News Commentary

A substantial boost for cancer care

Alvin Manalansan - Philstar.com
A substantial boost for cancer care
The pink ribbon is a symbol to promote awareness about breast cancer.
Image by Marijana from Pixabay

The Philippines has been celebrating Women’s Month every March since 1988. This year, the Philippine Health Insurance Corp. (PhilHealth) has announced the perfect gift for women when it increased the “Z-benefit” package for breast cancer from P100,000 to P1.4 million.   

The PhilHealth’s  Z-Benefit packages was specifically designed for catastrophic illnesses, including breast cancer. These packages address conditions that can lead to extended hospital stays and costly treatments if not promptly managed. It encompasses essential services such as hospital room and board fees, in-hospital medications, laboratory examinations, operating room fees and professional fees.

This initiative from PhilHealth will mitigate the financial burden of patients who are greatly in need of accessing timely, quality and safe interventions.

According to information from the Philippine Cancer Society (PCS), approximately 65% of breast cancer cases in the Philippines are detected at advanced or late stages due to insufficient treatment and delayed diagnosis.

A separate study conducted by Ho, et.al. (2022), mentioned that reasons for late detection are due to the challenges such as the absence of well-organized cancer screening programs, the concentration of healthcare resources in urban regions, and high out-of-pocket expenses for screening all contribute to the delays. This underscores the urgent need for improved awareness, accessible screening, and timely intervention that will enhance outcomes for breast cancer patients.

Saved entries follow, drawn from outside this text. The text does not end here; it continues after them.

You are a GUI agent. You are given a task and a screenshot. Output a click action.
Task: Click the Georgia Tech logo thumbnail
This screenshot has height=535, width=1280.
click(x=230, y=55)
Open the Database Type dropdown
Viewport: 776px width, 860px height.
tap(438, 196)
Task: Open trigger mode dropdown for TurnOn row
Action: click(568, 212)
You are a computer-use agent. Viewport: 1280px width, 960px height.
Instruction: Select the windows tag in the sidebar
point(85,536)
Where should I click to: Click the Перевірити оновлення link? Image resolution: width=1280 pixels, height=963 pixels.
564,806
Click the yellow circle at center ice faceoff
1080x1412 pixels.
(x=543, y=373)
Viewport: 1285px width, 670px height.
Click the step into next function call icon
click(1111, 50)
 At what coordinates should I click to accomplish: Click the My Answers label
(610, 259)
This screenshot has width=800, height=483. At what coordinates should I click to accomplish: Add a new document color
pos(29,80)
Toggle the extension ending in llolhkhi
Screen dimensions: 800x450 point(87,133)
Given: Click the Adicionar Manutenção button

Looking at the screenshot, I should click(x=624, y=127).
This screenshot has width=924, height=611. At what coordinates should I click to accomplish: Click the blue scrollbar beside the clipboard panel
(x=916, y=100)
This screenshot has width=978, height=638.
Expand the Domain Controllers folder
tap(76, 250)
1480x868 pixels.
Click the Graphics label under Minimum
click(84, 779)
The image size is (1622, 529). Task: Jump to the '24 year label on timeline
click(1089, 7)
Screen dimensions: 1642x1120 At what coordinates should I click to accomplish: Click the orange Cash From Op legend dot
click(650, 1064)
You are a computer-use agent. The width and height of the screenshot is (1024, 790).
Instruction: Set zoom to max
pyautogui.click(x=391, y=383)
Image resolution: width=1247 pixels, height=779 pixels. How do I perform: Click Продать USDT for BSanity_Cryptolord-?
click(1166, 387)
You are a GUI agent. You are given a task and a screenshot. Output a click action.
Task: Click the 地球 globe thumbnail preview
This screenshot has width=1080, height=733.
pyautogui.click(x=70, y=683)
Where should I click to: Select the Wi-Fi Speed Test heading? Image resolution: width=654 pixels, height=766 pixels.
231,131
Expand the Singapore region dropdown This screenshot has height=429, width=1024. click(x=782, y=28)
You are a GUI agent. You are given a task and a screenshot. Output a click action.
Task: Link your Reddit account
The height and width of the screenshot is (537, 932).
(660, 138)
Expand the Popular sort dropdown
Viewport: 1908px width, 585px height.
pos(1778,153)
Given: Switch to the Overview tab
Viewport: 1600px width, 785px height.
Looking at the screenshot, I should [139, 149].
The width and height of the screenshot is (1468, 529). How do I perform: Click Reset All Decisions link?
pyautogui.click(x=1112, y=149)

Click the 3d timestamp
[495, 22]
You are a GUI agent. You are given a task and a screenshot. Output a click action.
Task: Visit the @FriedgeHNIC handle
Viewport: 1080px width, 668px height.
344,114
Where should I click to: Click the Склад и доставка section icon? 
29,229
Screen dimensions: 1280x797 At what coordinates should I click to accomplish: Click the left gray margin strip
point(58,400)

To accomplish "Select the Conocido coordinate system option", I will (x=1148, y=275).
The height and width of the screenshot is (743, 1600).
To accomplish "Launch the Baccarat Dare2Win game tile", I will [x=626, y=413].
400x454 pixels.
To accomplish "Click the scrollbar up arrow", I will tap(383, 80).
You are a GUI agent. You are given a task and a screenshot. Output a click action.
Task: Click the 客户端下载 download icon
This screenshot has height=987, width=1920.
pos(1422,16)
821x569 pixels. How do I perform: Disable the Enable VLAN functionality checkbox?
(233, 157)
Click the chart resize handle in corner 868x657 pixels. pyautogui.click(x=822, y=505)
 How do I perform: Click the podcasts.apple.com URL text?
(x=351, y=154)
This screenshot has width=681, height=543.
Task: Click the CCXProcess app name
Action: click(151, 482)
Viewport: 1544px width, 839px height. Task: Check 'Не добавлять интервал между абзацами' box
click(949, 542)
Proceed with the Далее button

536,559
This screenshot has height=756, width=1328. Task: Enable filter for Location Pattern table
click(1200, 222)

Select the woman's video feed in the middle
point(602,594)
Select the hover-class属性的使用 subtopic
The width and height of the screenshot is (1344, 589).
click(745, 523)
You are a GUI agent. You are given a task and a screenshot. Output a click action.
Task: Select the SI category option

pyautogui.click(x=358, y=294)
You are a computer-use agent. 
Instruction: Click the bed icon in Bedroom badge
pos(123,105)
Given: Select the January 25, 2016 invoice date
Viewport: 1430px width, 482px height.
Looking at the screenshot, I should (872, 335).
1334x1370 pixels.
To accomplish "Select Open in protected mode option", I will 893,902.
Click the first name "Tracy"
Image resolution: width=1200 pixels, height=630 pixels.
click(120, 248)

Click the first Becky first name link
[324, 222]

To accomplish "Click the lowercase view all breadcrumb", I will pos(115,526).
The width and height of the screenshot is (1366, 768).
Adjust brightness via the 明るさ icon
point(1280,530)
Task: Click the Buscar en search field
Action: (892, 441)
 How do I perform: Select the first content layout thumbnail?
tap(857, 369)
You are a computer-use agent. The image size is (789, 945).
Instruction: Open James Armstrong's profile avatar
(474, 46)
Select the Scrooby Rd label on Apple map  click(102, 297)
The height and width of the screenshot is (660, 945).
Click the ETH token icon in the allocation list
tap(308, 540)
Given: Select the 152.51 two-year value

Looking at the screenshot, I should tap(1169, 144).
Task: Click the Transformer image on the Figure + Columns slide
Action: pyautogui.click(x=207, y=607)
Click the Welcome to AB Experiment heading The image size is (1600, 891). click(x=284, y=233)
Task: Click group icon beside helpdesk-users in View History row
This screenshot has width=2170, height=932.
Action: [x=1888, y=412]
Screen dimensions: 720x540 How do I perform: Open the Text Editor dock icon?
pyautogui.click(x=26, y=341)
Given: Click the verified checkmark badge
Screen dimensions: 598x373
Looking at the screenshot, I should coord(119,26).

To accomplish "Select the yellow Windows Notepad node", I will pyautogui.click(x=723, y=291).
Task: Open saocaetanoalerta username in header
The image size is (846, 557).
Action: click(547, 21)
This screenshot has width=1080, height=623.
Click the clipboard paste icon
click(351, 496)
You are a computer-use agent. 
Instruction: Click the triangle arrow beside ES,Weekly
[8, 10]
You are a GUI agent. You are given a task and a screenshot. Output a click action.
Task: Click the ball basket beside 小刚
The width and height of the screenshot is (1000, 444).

In the recently concluded Philippine National Cancer Summit 2024, Dr. Corazon Ngelangel, who is also the president of PCS, shared the highlights of the Economist’s Impact Project, entitled "Impact and Opportunity: The Case for Investing in Women’s Cancers in the Asia Pacific (APAC) and Philippines," which was commissioned by the APAC Women’s Cancer Coalition and  supported by Roche.

According to her, breast cancer deaths disproportionately occur in lower and middle income countries, thus the need for early diagnosis not only for breast cancer but also for cervical cancer, which is the second leading cancer for women. 

The social impacts of breast and cervical cancers are clear. As these have indirect effects on psychological, emotional, social health and well-being, which especially affects women and extends to their children and family.

Dr. Ngelangel said that in lower- and middle-income settings, women are focused to prioritized family lives over their personal health challenges, resulting in suboptimal disease diagnosis and management. Hence, Asian women tend to be diagnosed with breast cancer at a younger age than in the west, about 40-50 years of age, facing a major strain on young families. 

She also mentioned that the costs are quite high, when it comes to out-of-pocket payments, which are significant in the APAC region. High out-of-pocket expenses pose a significant burden to patients and their families, resulting in catastrophic health expenditure. 

“For the Philippines, the country has big breast and cervical cancer burden with relatively higher incidence and mortality rates as compared to the whole of Asia and also the whole of the world”, Dr. Ngelangel said.

Based on the World health Organization (WHO) Global Breast Cancer Initiative targets a sustained reduction in mortality of 2.5% per year, which over a 20-year period would save 2.5 million lives.

The said initiative recommends that countries focus on risk cancer early detection programs to ensure at least 60% of breast cancer cases are diagnosed and treated as early stage disease; diagnosing breast cancer within 60 days of initial presentation and commencing treatment within 3 months of first presentation and ensuring at least 80% of patients complete recommended treatment. 

Meanwhile the WHO’s Global Strategy to Accelerate the Elimination of  Cervical  Cancer, the  90–70–90 targets that must be met by 2030. The strategy includes  achieving 90% complete HPV vaccination equates for the girls under the age of 15 years;  screening 70% of women with a high-performance test by age 35 and again at age 45 years;  treating 90% of women with pre-cancerous lesions or invasive cancers.

For the Philippines, the PhilHealth’s initiative in increasing the Z-benefit package for breast cancer is a good start, however there still a long way to go to achieve these global targets.

Investing in the country’s healthcare infrastructure, as well as increasing the healthcare workforce capacity, are imperative in the achievement of these strategies. Also, expanding the access to innovative health technologies across the cancer care continuum is very crucial.

Among others, our leaders must recognize the current challenges and demonstrate greater political will to implement a national elimination plan aligned with the recommendations of the WHO for both cervical and breast cancer.  Dr. Ngelangel’s words during the summit rings of truth then.

Alvin Manalansan is the health and nutrition fellow of think tank Stratbase Institute and co-convenor of the UHCWatch.